Steve Goble

Choose life. (Deuteronomy 30:19)

A long time ago, in a London borough far, far away, my klown friend Herschel had got hold of a Star Wars board game, catchily entitled Star Wars: The Interactive Video Board Game.

He’d been waiting for an opportunity to play it with someone, and that opportunity had finally arrived.

I, however, was definitely not that someone.

“Oh, c’mon!” he scowled at me through his cigarette smoke and revolving bow-tie, “look, it's this or the Barney Miller game!”

Star Wars: The Interactive Video Board Game, we discovered, is just about the most complex board game ever devised.

The board has three, count them three levels, and comes with three sets of cards. (Mission Cards, Data Cards (which comprise of Memory Bank Cards, Color Key Code Cards and Detention Block Escape Cards), and Force Cards which each contain two instructions, depending upon which side of the force you are currently on)

In addition to this, each player gets two plastic playing pieces (a Rebel figure and an R2 Droid), a Force Level Indicator (to keep track of those ominous Dark Side Points) and six coloured explosives.

It even refers to ordinary things like “rolling the die” as “using the Force.”

I might have had greater patience assembling it all had our third hand Elmo not habitually given me a running commentary on how not to.

“No Mister Gobles, that piece doesn’t go there, no, the other way around Mister Gobles, don’t hold the AC power plug that way round Mister Gobles…” (TZZT-TZZT-TZZT! GOBLE GETS ELECTROCUTED) “… Ahh! Hah-hah-hah-heh-heh, you’re really funny Mister Gobles! Okay, Elmo loves you, bub-bye!”

But the game’s crowning glory, and the thing that motivated Herschel so, was the promisingly integral VHS videotape.

With the tape lined-up and ready to play in the VCR, Herschel stood in front of his curtains and read us both our mission:

“Hey! Hey! Hey!

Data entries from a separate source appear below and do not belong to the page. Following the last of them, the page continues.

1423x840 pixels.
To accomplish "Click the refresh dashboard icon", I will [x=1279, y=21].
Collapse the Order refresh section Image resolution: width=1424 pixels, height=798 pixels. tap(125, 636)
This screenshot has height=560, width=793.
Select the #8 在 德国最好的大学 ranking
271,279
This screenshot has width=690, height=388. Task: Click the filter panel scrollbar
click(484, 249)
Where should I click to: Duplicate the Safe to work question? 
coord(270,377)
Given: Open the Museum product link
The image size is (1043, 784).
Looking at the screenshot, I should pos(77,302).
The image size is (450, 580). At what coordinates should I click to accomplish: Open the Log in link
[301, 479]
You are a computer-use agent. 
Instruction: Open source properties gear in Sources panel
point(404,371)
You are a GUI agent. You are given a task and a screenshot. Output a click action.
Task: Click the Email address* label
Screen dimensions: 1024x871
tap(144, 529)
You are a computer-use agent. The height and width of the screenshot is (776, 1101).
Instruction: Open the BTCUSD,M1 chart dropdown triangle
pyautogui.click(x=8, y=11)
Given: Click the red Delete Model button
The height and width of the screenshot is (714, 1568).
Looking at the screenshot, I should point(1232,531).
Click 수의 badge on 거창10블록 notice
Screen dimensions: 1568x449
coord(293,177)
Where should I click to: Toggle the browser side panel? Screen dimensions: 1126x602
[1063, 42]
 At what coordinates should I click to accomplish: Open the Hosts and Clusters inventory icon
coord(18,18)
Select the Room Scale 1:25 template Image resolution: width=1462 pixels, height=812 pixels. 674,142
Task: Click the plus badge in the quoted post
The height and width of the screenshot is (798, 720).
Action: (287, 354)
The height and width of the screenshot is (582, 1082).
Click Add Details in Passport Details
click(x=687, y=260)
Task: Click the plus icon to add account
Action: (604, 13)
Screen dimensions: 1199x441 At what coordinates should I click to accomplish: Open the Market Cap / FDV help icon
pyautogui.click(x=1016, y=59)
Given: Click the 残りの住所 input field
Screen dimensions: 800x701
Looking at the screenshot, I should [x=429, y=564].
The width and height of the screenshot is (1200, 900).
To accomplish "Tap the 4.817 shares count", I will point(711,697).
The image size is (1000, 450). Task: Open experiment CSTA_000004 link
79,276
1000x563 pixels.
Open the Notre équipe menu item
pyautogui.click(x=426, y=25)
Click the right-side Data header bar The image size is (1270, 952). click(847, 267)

So are we all ready to have some FUN? Hyu-hyu-hyu-hyair-hyair-hair-hyu-hyu-hyu… Eurghhhhhh.”

Ignoring his audience’s lack of reaction as usual, he continued.

“Okay. The “Death Star”” (he mimed the air quotes) “is about one hour away from destroying the planet Drinba IV. We three adventurous young rebels are going to infiltrate the “Death Star”” (again) “that’s the board, and lay all six of our charges to blow it up and destroy it before it can get there. Oh boy – this is gonna be so much fun! Any questions?”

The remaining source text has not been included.